* [Twoje zadanie]: Wyodrębnij bez żadnych zmian fragment wpisu z mikrobloga, który otwierają słowa zawierające „Wpis z mikrobloga”, a zamyka „żony. I kobiety.”.

* [Wybrany fragment]:
###

Wpis z mikrobloga

Z ogłoszenia, noo.. No kawaler, lat 56, bez nałogów, o dobrym sercu, oryginalnym charakterze, ućciwy, pracowity, obecnie stała renta, ueee-eee - dziesięć hektarów ye ziemi, ziemia wydzierżawiona, a obecnie studiuję eee angielski, zaczynam studiować angielski, wykształcenie średniozawodowe plus kierowca, nam yeeeye no poś yy mam dom drewniany, działkę, mam buty, wszystko, odzienie nowe, wszystko, wszystko zmieniam, dezorantami się, wszystko, no... pryskam, wszystko no. Po goleniu, czy ten... Zmieniam odzież, wszystko, buty, grób mam - wszystko mam. Tylko samochodu na razie nie mam, bo skasowałem go. I żony. I kobiety.

###

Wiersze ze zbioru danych
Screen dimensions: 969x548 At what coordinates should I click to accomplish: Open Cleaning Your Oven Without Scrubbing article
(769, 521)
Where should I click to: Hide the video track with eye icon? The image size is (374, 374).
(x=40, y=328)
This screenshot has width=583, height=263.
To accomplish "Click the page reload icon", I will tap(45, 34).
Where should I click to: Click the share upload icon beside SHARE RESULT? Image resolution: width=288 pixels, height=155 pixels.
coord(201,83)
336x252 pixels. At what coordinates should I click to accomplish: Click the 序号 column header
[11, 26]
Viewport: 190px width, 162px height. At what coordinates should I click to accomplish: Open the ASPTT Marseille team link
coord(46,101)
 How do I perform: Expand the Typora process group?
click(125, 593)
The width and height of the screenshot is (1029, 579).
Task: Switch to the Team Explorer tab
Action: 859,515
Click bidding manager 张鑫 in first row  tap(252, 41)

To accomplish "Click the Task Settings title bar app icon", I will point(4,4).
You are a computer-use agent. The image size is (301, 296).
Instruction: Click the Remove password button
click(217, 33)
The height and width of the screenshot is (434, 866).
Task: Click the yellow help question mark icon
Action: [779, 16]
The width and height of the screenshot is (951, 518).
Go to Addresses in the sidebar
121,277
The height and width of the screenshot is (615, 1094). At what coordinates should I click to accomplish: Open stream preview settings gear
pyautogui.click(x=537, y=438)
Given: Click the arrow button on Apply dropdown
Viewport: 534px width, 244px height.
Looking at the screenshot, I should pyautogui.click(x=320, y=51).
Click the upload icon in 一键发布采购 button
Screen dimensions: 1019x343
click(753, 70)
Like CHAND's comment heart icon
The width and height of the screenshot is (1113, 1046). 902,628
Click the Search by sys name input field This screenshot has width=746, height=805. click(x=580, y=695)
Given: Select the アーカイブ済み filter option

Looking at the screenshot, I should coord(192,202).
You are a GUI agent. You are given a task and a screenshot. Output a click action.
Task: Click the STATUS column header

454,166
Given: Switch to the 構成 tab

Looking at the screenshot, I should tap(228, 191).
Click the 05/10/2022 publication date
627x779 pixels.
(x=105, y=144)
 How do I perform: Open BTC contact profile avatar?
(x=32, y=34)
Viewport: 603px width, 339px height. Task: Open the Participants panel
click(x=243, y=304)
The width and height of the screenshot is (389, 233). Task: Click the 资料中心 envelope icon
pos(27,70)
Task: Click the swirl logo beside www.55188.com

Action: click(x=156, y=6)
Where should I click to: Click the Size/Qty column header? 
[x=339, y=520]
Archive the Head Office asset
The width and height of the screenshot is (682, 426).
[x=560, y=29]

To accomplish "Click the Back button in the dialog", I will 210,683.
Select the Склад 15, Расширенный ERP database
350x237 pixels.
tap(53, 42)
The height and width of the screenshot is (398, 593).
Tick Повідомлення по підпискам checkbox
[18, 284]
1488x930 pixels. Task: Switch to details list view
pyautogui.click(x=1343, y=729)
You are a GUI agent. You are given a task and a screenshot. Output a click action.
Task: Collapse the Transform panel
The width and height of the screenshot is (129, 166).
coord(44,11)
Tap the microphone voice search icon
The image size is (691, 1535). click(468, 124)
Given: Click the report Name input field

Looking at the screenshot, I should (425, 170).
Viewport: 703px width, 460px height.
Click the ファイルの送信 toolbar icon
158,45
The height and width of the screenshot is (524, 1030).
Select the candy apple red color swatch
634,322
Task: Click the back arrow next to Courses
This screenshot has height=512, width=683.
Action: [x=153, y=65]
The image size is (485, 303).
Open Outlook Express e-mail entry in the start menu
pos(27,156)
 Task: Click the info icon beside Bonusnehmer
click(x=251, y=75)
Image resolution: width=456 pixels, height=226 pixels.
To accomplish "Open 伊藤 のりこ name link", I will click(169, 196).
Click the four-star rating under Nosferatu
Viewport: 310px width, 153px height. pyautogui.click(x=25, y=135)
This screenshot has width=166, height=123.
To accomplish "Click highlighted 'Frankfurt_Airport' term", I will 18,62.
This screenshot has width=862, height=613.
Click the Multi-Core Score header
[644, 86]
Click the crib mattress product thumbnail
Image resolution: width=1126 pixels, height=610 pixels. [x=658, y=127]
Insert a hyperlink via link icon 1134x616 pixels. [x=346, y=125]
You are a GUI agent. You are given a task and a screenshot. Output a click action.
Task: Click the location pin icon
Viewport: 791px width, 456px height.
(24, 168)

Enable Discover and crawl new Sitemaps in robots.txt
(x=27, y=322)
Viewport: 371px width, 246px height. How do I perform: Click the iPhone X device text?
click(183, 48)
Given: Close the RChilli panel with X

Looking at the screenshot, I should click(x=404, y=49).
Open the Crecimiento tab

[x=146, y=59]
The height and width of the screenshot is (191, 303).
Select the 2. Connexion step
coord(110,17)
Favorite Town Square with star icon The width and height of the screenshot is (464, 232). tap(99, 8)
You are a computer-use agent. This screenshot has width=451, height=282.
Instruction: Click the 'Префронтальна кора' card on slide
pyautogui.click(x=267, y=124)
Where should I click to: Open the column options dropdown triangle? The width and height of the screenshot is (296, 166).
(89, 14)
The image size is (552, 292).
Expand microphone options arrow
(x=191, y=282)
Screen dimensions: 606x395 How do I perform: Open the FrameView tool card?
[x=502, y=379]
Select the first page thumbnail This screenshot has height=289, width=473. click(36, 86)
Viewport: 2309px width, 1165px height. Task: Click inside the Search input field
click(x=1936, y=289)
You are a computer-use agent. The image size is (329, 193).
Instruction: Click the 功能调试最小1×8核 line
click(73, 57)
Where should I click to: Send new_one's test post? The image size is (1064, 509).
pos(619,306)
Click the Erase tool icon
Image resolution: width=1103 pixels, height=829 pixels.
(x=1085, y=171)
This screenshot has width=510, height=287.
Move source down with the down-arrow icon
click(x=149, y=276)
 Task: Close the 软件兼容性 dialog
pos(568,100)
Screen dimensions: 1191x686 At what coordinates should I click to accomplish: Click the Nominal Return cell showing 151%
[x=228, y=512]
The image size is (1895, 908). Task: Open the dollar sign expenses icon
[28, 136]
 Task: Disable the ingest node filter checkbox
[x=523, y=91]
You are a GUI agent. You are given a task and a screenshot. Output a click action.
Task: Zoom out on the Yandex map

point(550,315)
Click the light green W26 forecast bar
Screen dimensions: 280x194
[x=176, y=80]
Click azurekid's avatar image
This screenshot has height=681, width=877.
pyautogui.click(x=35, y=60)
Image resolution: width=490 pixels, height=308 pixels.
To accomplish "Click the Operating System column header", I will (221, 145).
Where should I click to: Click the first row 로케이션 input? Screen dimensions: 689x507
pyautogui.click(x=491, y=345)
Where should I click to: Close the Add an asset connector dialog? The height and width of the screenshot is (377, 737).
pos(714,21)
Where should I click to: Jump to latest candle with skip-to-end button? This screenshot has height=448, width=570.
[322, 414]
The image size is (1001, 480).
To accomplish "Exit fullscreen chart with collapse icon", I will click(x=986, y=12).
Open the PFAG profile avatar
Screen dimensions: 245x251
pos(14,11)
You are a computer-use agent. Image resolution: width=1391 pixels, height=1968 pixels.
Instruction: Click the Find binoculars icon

###

* [Rozwiązanie zadania]:
Wpis z mikrobloga

Z ogłoszenia, noo.. No kawaler, lat 56, bez nałogów, o dobrym sercu, oryginalnym charakterze, ućciwy, pracowity, obecnie stała renta, ueee-eee - dziesięć hektarów ye ziemi, ziemia wydzierżawiona, a obecnie studiuję eee angielski, zaczynam studiować angielski, wykształcenie średniozawodowe plus kierowca, nam yeeeye no poś yy mam dom drewniany, działkę, mam buty, wszystko, odzienie nowe, wszystko, wszystko zmieniam, dezorantami się, wszystko, no... pryskam, wszystko no. Po goleniu, czy ten... Zmieniam odzież, wszystko, buty, grób mam - wszystko mam. Tylko samochodu na razie nie mam, bo skasowałem go. I żony. I kobiety.